Divenire beati al tempo della Rete: Chiara e ciò che necessario non è
Cioè della «storia di Chiara fraintesa, male interpretata, usata, raccontata in libri, musical, film, documentari, fumetti o altre forme», e poi delle «foto» di famiglia, e altrove, nel sito, delle parole «che Chiara non ha mai detto». Percepisce, molto lucidamente, che la moglie è un «personaggio pubblico», e tuttavia non si colloca sul piano dei «diritti». Fonda la sua richiesta di controllo soprattutto sui riflessi che tale immagine, se abusata, riverbera, inevitabilmente, su di lui e sul figlio Francesco, che personaggi pubblici non sono e non vogliono essere.

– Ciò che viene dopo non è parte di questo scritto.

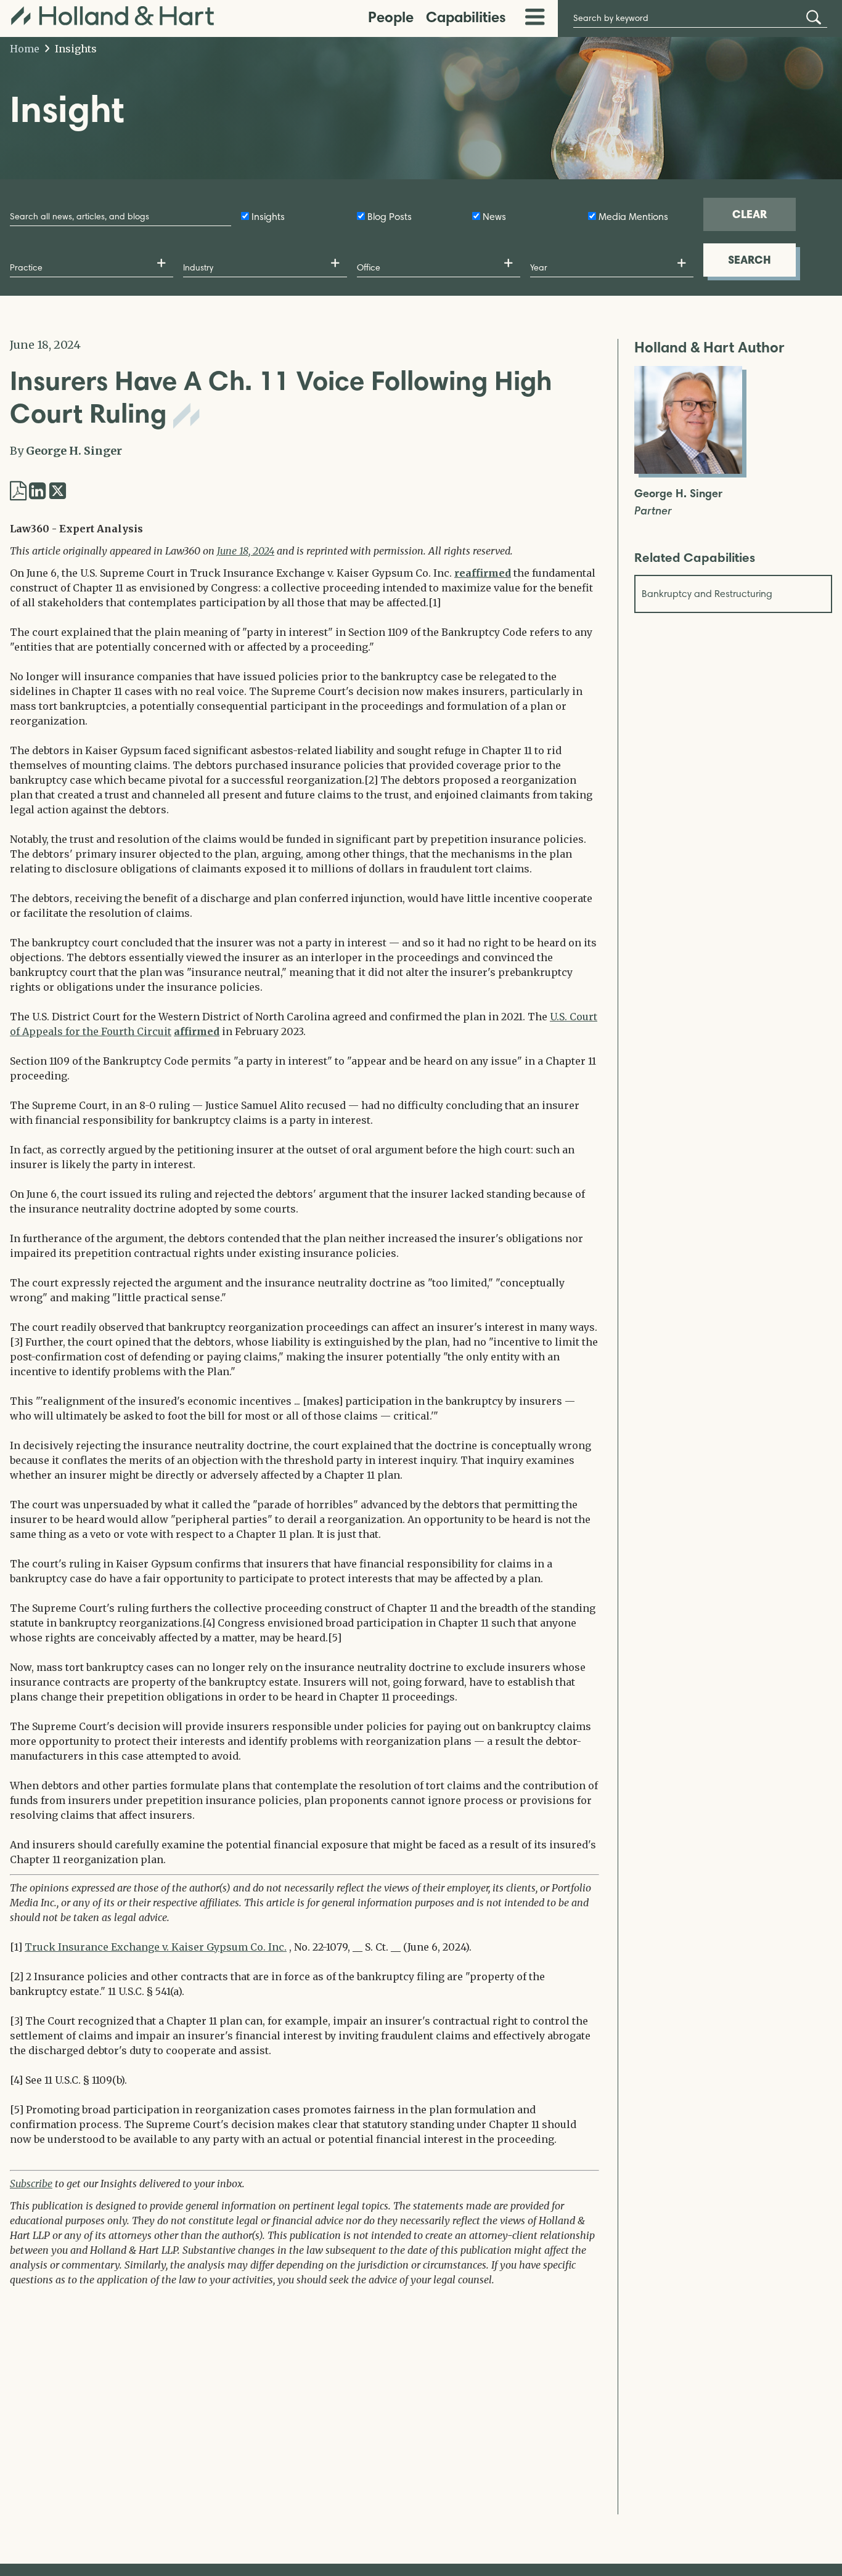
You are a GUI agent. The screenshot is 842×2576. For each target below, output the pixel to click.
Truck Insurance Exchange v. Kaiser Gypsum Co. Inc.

Parte dal suo «dolore»: pone una questione morale, non legale, quando spiega che il figlio «"crescerà e avrà tante domande che avranno bisogno di sante risposte», e che egli stesso, se vede la foto della «moglie che ha appena partorito e abbraccia Davide Giovanni che è appena morto», non pensa, come noi, a «una donna che abbraccia un bimbo», ma rivive «una gioia e un dolore che molti non hanno sperimentato». Chiude dunque con la richiesta di «fidarsi» che le cose di Chiara messe a disposizione dai familiari sono quelle «necessarie», e dunque di accogliere il dono che ci è stato fatto così come ci è stato fatto, meravigliandoci insieme a lui «per quest'opera che si sta ancora compiendo». Io mi fido.